Stored records
━━━━━━━━

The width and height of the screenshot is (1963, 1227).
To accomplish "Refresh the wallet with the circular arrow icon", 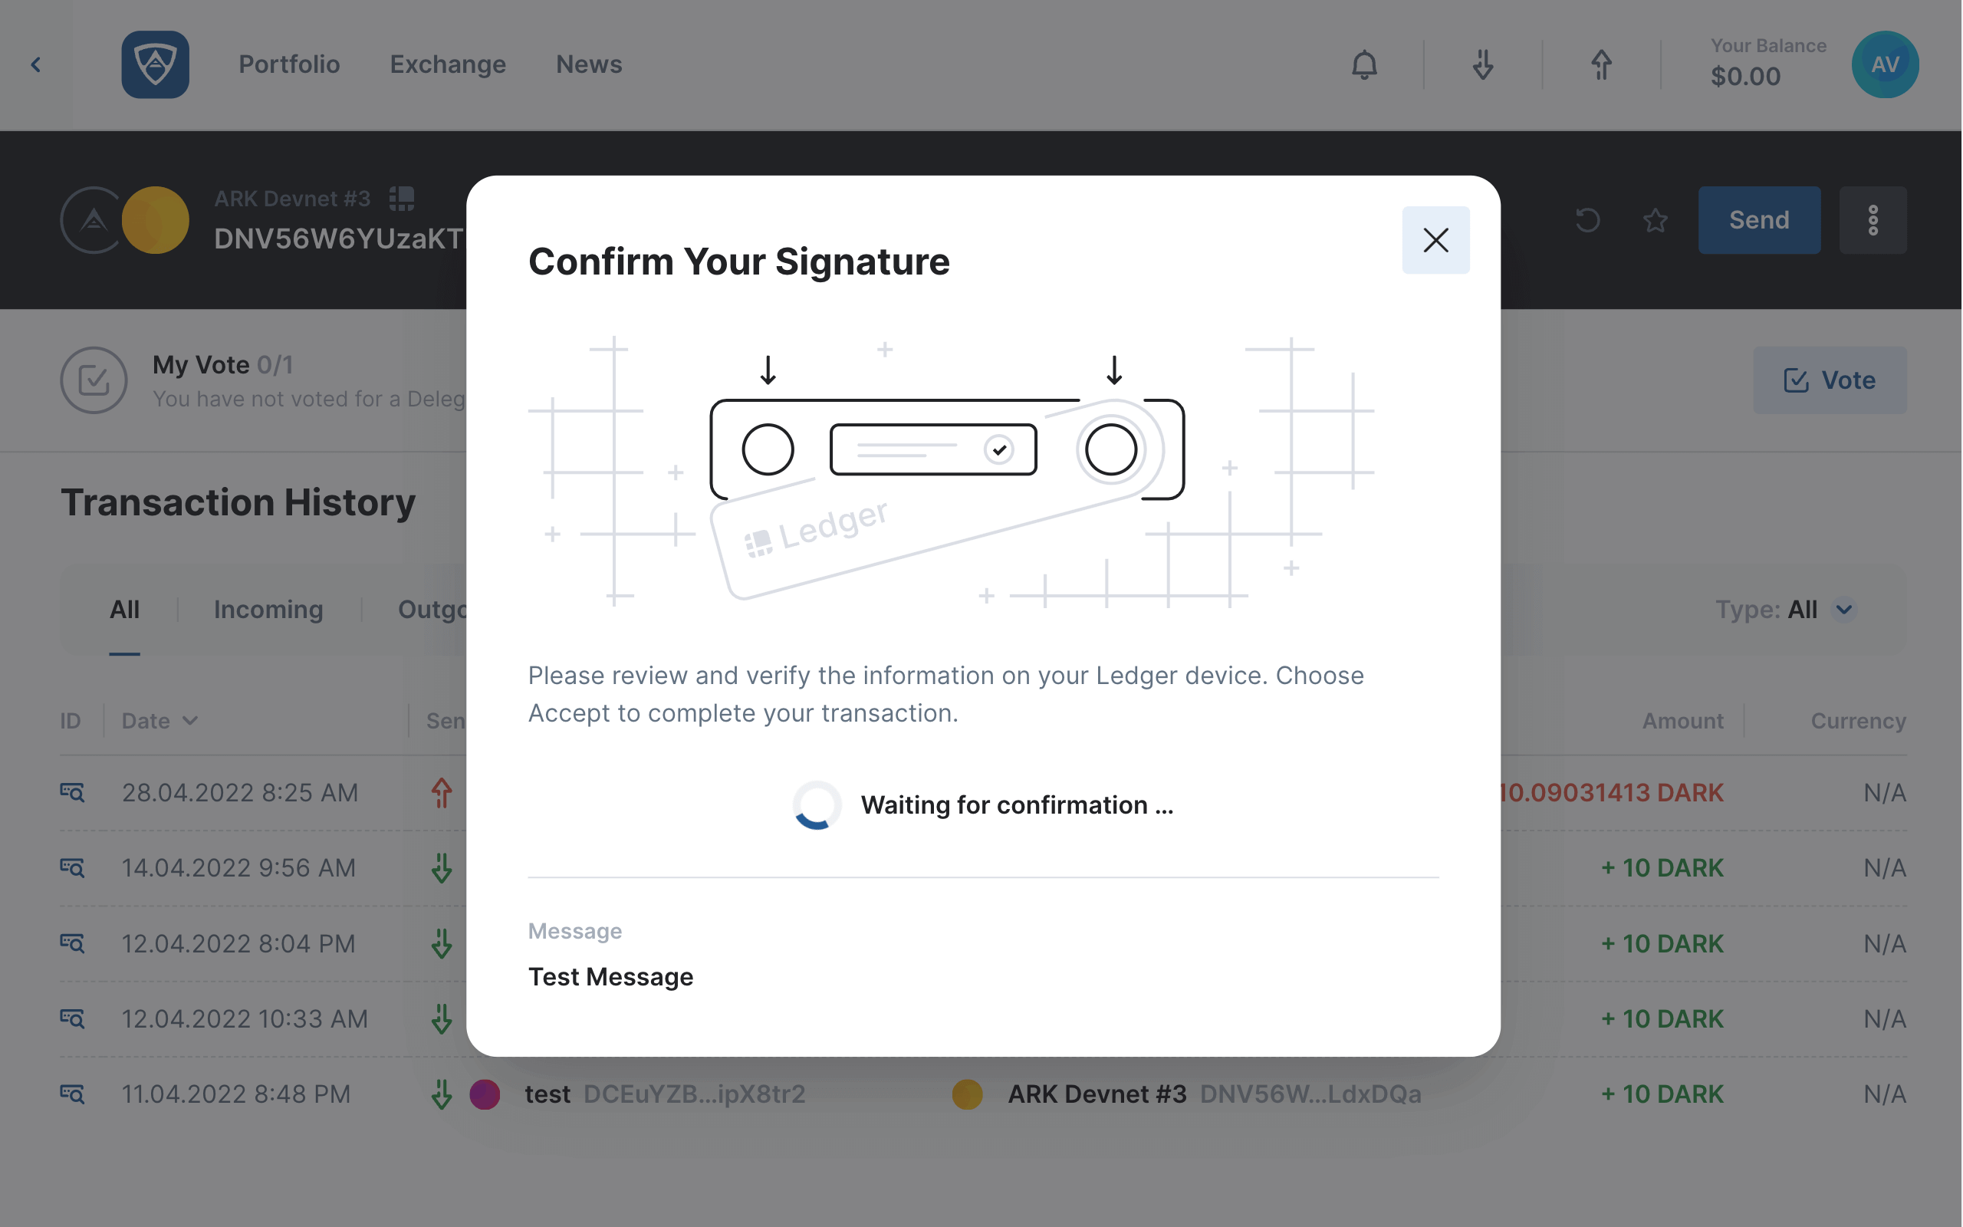I will coord(1587,219).
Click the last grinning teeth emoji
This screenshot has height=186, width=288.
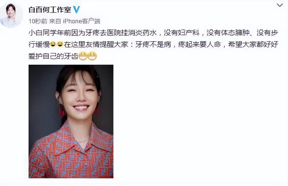tap(92, 56)
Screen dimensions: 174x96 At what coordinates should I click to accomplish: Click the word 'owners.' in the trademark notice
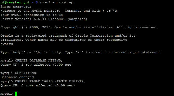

━━━━━━━━

Aim of the task
Write out the lines from the line with "This screenshot has height=186, width=288." through the end of the records exactly; do not include pictures or any other lines.

Solved exercise
This screenshot has height=186, width=288.
tap(92, 56)
Screen dimensions: 174x96 At what coordinates should I click to accomplish: Click the word 'owners.' in the trademark notice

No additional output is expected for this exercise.